И Невил в порыве чувств сначала прижался щекой к лежавшей у него на плече ладони младшего каноника, а затем даже наклонил голову и поцеловал эту руку.122 Мистер Криспаркл ещё раз ободряюще похлопал юношу по плечу, потом подошел к столу и стал рассеянно листать лежащий сверху открытым толстый свод законов.
– По Вашему молчанию, мистер Криспаркл, я заключаю, что мой бывший опекун не в восторге от этой идеи?
– Ваш бывший опекун такая… гм… персона, чьё мнение всем нормальным людям должно быть неинтересно. К счастью, он больше не Ваш опекун.
– И, к счастью, после оплаты его «услуг» у меня ещё осталось немножко денег, чтобы дожить до окончания моей учёбы, пусть и при жёсткой экономии. Иначе я стал бы живым примером пословице «Покуда травка подрастёт, лошадка с голоду помрёт».
Мистер Криспаркл, наклонив голову, чтобы не удариться о низкие балки потолка, подошёл к открытому во двор окну комнаты Невила и выглянул: он увидел лишь близкую стену соседнего здания, а так же чахлый, заросший травою садик между домами и давно пересохший фонтан посередине. Невил с книгой в руке тоже подошёл и стал рядом.
– На будущей неделе кончится ваше одиночное заключение, Невил, – сказал младший каноник, закрывая окно. – С Вами будет Ваш верный друг, Ваша сестра.
– Боюсь, ей будет тут неуютно…
– Вовсе нет, напротив! Вашему жилищу требуется женская рука и забота, поэтому здесь для неё найдётся достаточно дел.

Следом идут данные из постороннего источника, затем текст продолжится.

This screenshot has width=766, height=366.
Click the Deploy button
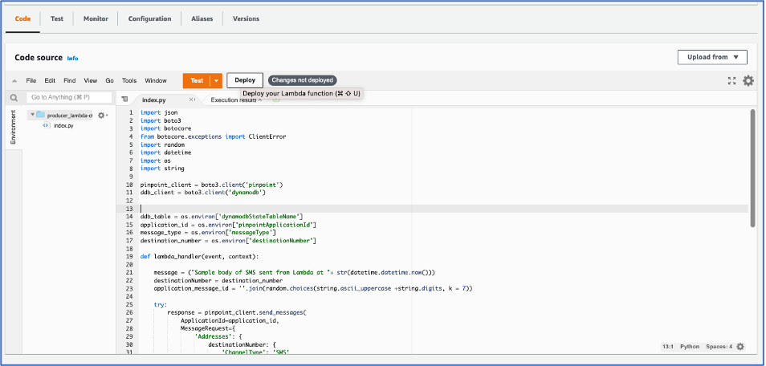[245, 80]
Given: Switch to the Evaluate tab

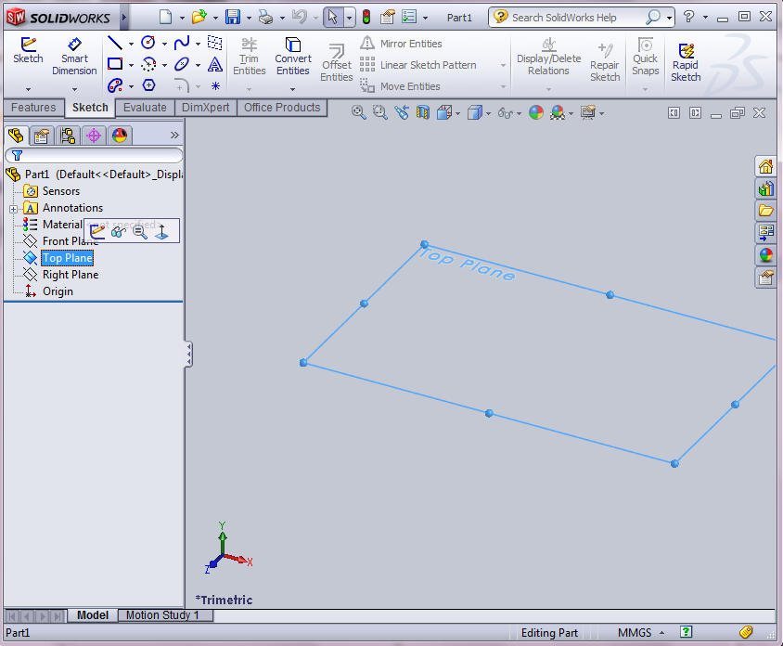Looking at the screenshot, I should point(145,108).
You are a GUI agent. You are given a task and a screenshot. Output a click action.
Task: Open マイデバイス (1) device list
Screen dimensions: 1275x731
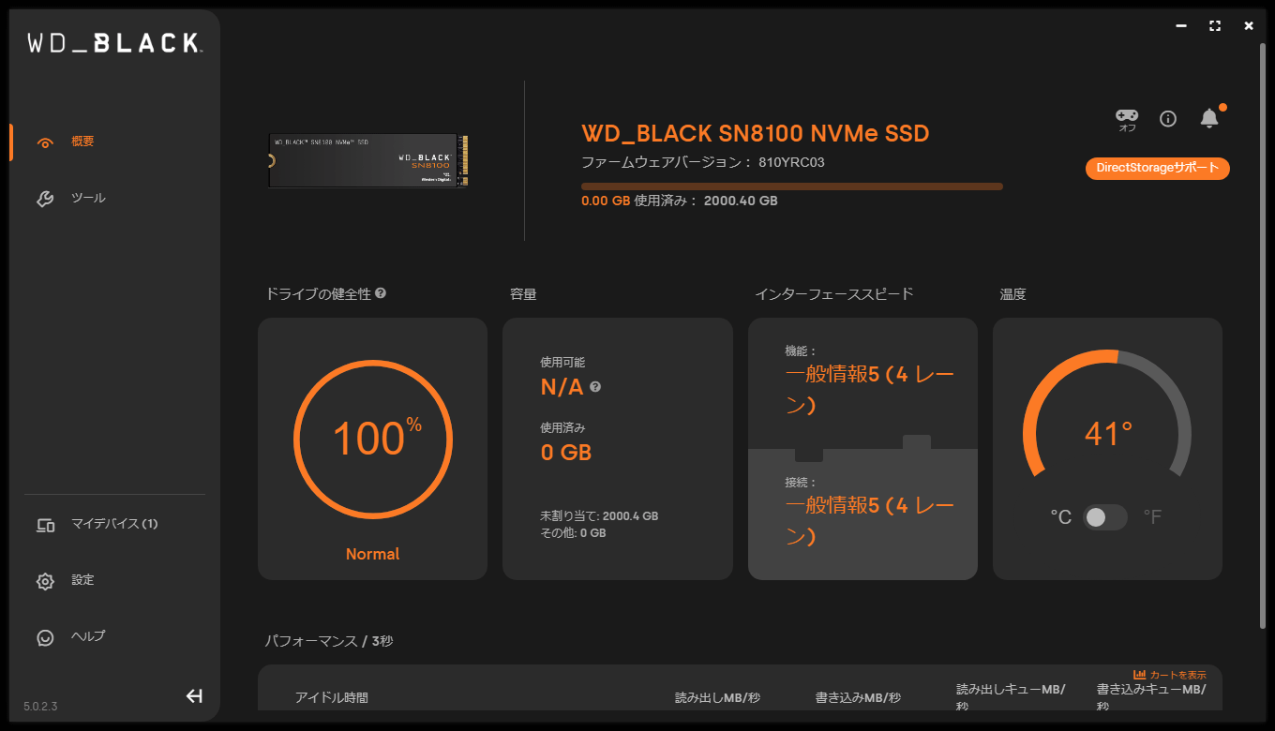point(113,525)
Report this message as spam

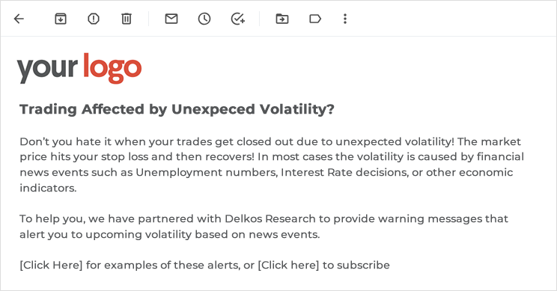pyautogui.click(x=94, y=19)
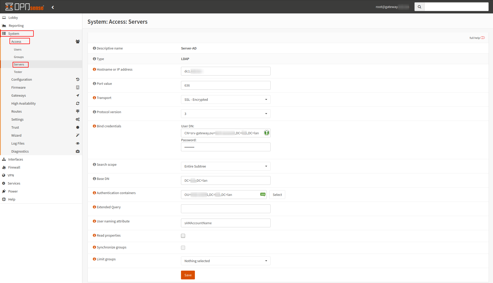Click the Hostname or IP address field
The height and width of the screenshot is (283, 493).
click(x=226, y=71)
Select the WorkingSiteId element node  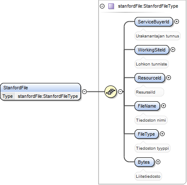[x=152, y=50]
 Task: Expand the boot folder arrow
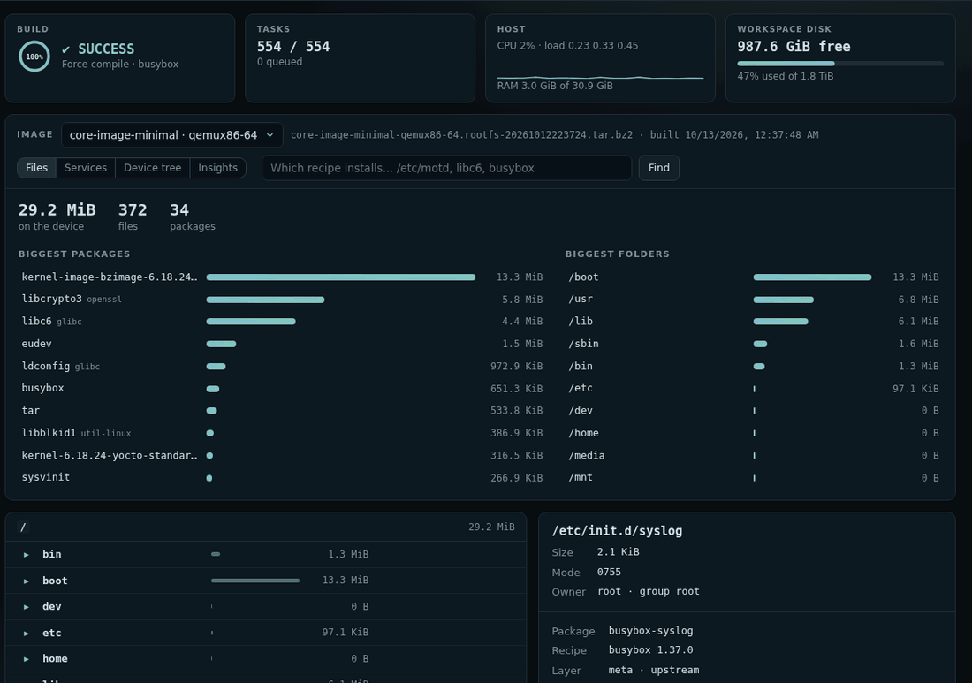26,581
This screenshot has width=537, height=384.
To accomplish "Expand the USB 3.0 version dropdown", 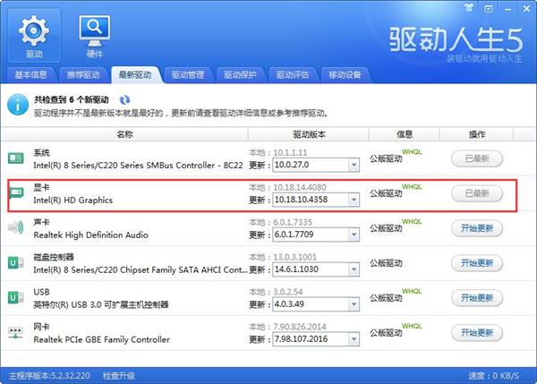I will pos(353,303).
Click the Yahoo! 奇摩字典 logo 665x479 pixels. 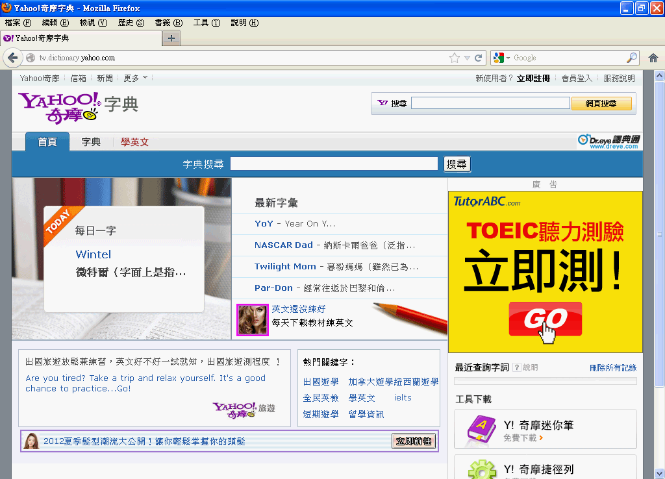78,106

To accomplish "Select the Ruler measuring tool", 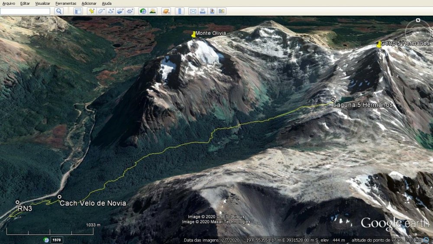I will pos(179,11).
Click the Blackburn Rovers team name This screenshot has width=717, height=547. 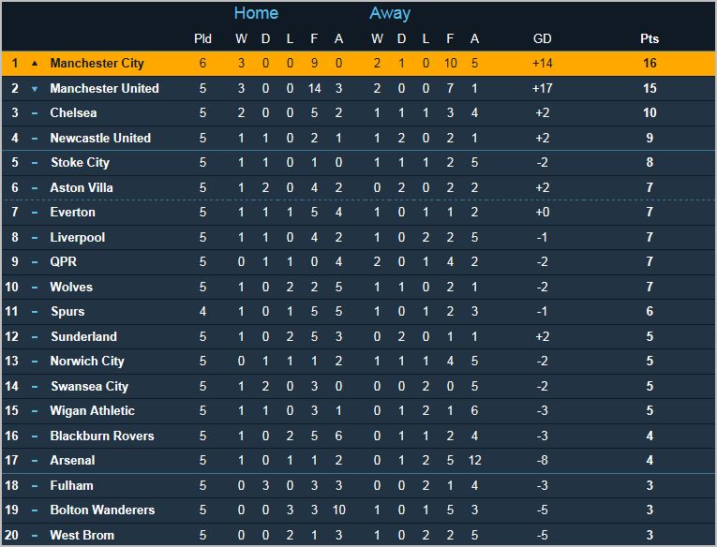[x=101, y=436]
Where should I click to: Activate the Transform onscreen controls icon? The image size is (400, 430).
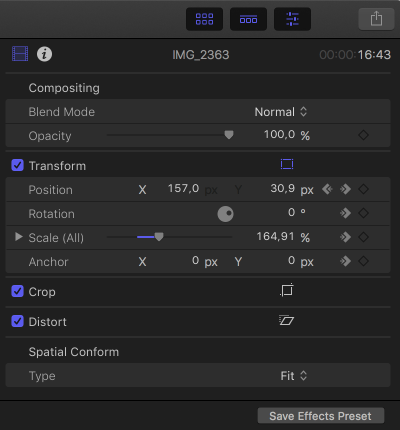tap(287, 165)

– Я имел в виду, сэр, что жизнь здесь, в Степл-Инне, может показаться ей серой и мрачной. Не думаю, что она найдёт здесь друзей или заведёт знакомства. А Вы, сэр, бываете здесь так редко…
– Я приезжал бы сюда чаще, Невил, но я связан службами в соборе, – ответил мистер Криспаркл. – У меня получается вырваться в Лондон только раз-другой в месяц. Но Вы и не ждите меня. Просто почаще выбирайтесь на прогулку вдвоём, тогда всё будет замечательно.